Project Onward
- Formation: 2004
- Type: Nonprofit
- Legal status: 501(c)(3)
- Location: Chicago, Illinois;
- President: Katherine Getz
- Revenue: $542k USD (2024)
- Website: https://www.projectonward.org/

= Project Onward =

Project Onward is a nonprofit art studio and gallery based in Chicago, Illinois, founded by Rob Lentz and Randy Vick in 2004. The organization supports adult artists with developmental disabilities and mental illnesses by providing professional guidance, studio space, and opportunities to sell and exhibit their work. Since 2013, it has operated as an independent nonprofit funded primarily by donations, and is located at the Bridgeport Art Center on Chicago's South Side.

== History ==
Project Onward was founded in 2004 in Chicago as a pilot program connected to the city’s Gallery 37 Youth Arts Initiative. The program was created in response to a lack of opportunities for participants with developmental or emotional disabilities who were aging out of youth arts programs and seeking to continue their artistic work in a structured environment.

In 2005, Project Onward was relocated to a larger studio space in the Chicago Cultural Center. In 2008 they moved to a studio in the same building on the first floor. Rob Lentz, founder of Project Onward, claimed this move had a positive effect on the organization due to the increased visibility.

In 2013, Project Onward became an independent nonprofit organization and moved to the Bridgeport Art Center on Chicago’s South Side. The new location provided expanded studio facilities and placed the organization within a community of professional artists. Since the expansion in 2013, Project Onward has held and attended a variety of events, such as art fairs and exhibitions.

== Operations ==
Project Onward operates as both a working studio and a public facing gallery space, supporting artists through structured programming and exhibitions. Artists are admitted through a portfolio review process that evaluates experience, commitment, and artistic development. The organization provides studio space, materials, and professional guidance through facilitators who offer advice and feedback to participating artists.

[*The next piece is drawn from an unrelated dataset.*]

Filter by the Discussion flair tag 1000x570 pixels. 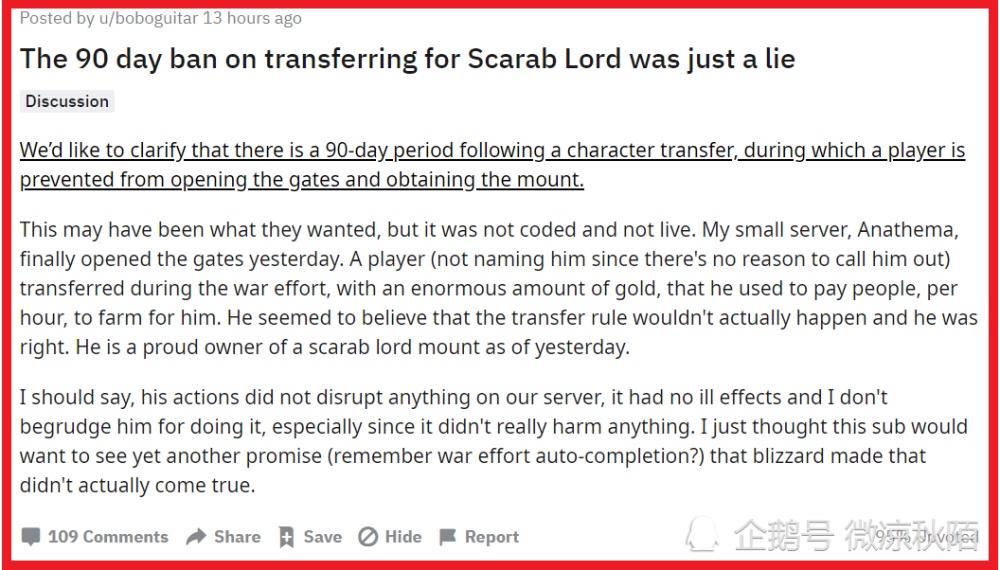click(67, 101)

The program focuses on supporting artists with developmental disabilities or mental illness with an established artistic style rather than offering classroom-style instruction. Artwork created by participating artists is exhibited and sold through the gallery, with sales typically split evenly between the artist and the organization.

Artists in the program work across a range of media, including painting, ceramics, sculpture, and mixed media, and develop their work within a collaborative studio environment. The organization encourages artists to share ideas, provide feedback to one another, and experiment creatively within a supportive community.

Project Onward also hosts exhibition openings, events, and themed shows highlighting artists on the autism spectrum. Events hosted connect artists with collectors and the local art community, and the organization sells artwork by participating artists.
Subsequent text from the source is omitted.